Bayesian evidence for two peaks in the sound speed in cold dense QCD

TL;DR

This paper presents evidence for two peaks in the sound speed within cold dense QCD matter, supported by neutron star observations, indicating complex non-perturbative effects in the matter's behavior.

Contribution

It introduces a model-independent framework to identify multiple peaks in the sound speed of dense QCD matter using multimessenger neutron star data.

Findings

Evidence for two peaks in the sound speed with Bayes factor 5.1.

The second peak likely indicates non-perturbative effects like color superconductivity.
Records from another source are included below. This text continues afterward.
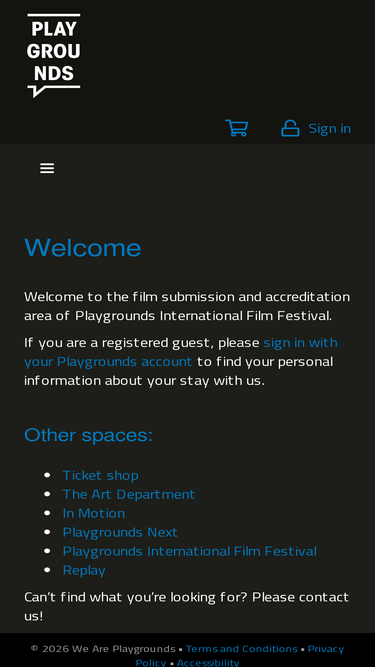Open the shopping cart icon
Viewport: 375px width, 667px height.
pos(237,128)
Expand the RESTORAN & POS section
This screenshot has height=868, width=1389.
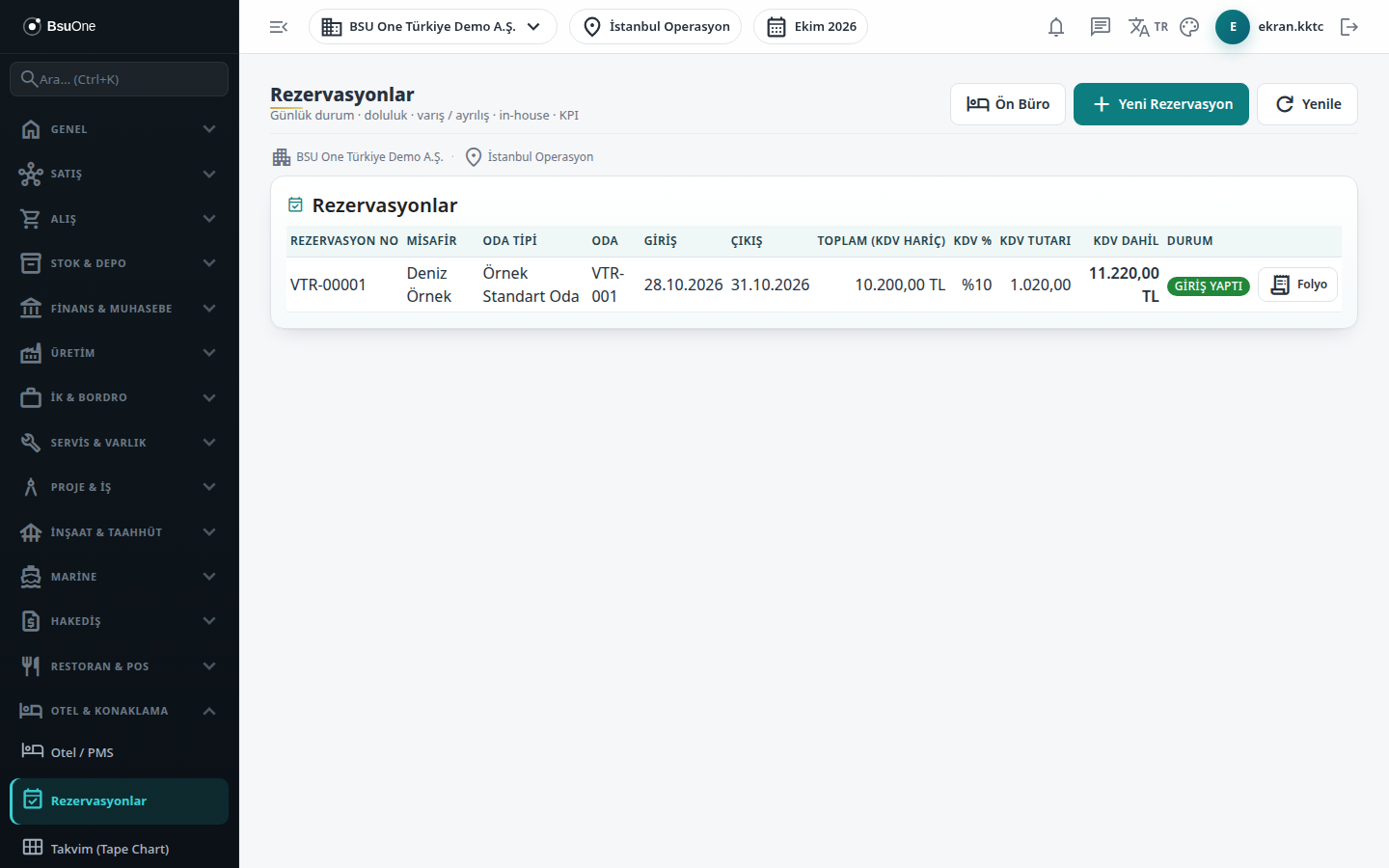(x=119, y=666)
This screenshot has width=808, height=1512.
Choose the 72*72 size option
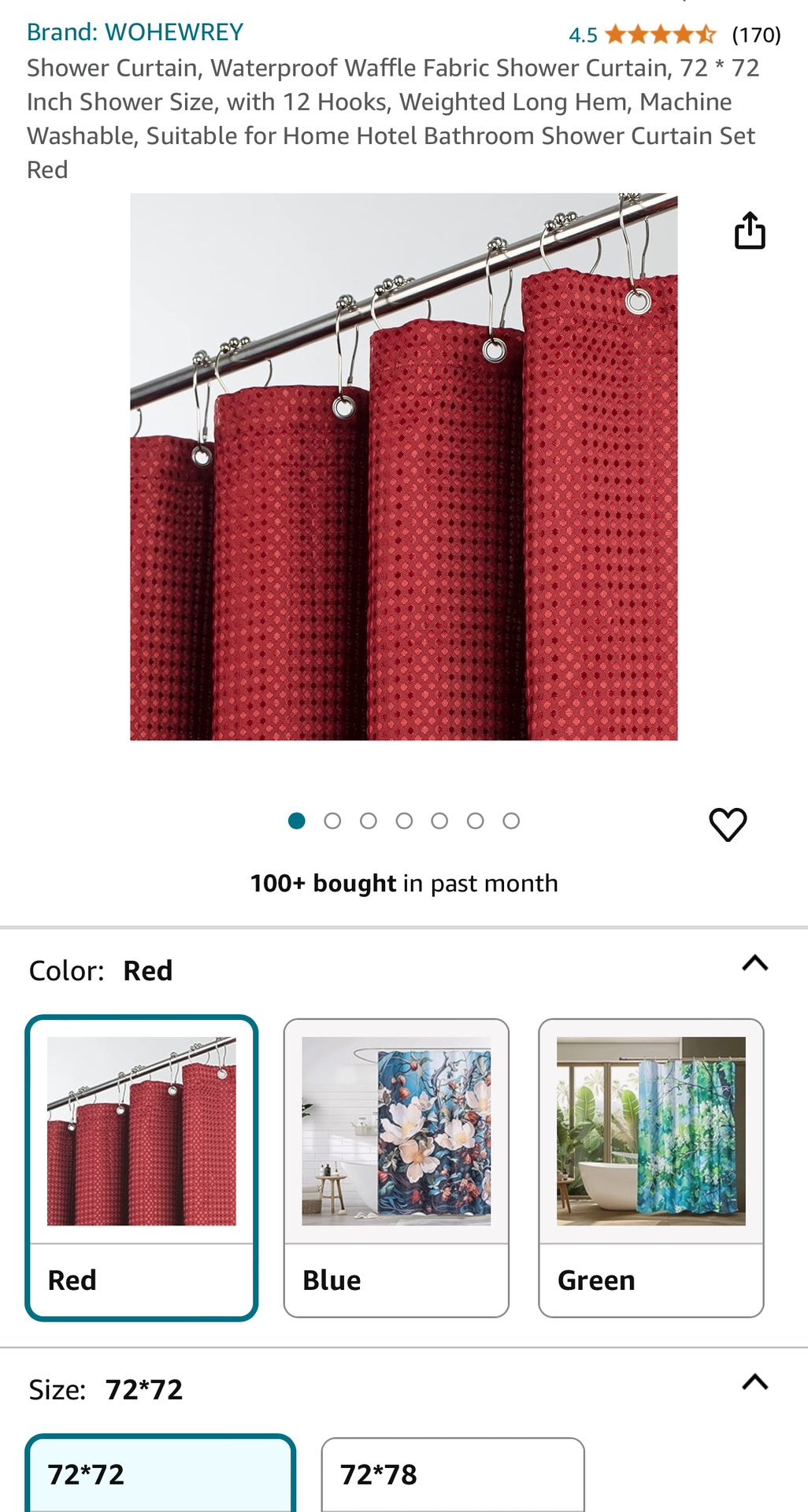click(161, 1473)
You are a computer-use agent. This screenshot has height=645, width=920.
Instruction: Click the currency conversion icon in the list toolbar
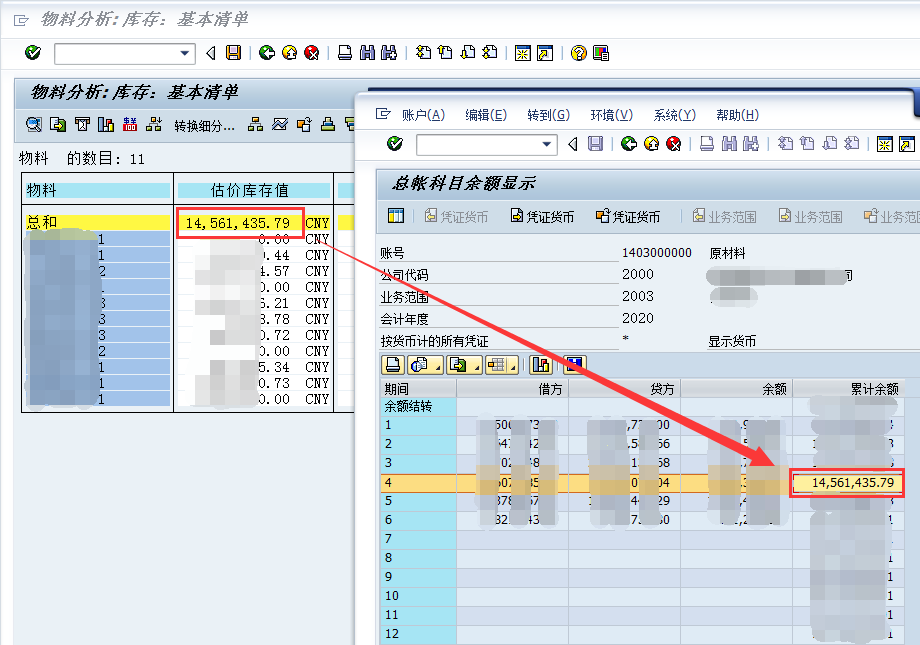(x=128, y=125)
The trough between peaks is inferred to be very shallow, below 0.05.

Abstract

I show that in addition to the well-known peak inside massive neutron stars, the sound speed in cold dense QCD matter likely exhibits another peak above neutron star densities before it asymptotes to $c_s=\sqrt{C_s}=\sqrt{1/3}$. Based on the framework reported in arxiv:2408.16738, this approach does not rely on any assumption about the ultra-dense matter not realized in nature. Current multimessenger observation of neutron stars favors the two-peak scenario with a Bayes factor $5.1_{-0.7}^{+0.9}$, where the uncertainties are systematics due to models of neutron star inner cores. This evidence grows to $27_{-8}^{+11}$ if the $2.6M_\odot$ component of GW190814 is a neutron star. The trough in $C_s$ separating the two peaks is inferred to be below $0.05^{+0.04}_{-0.02}$ (at the $50\%$ level) if $2.6M_\odot$ neutron stars exist. The second peak above $1/3$ beyond baryon chemical potential $\mu_B=1.6-1.9$ GeV most likely signals non-perturbative effects in cold quark matter, for instance color superconductivity.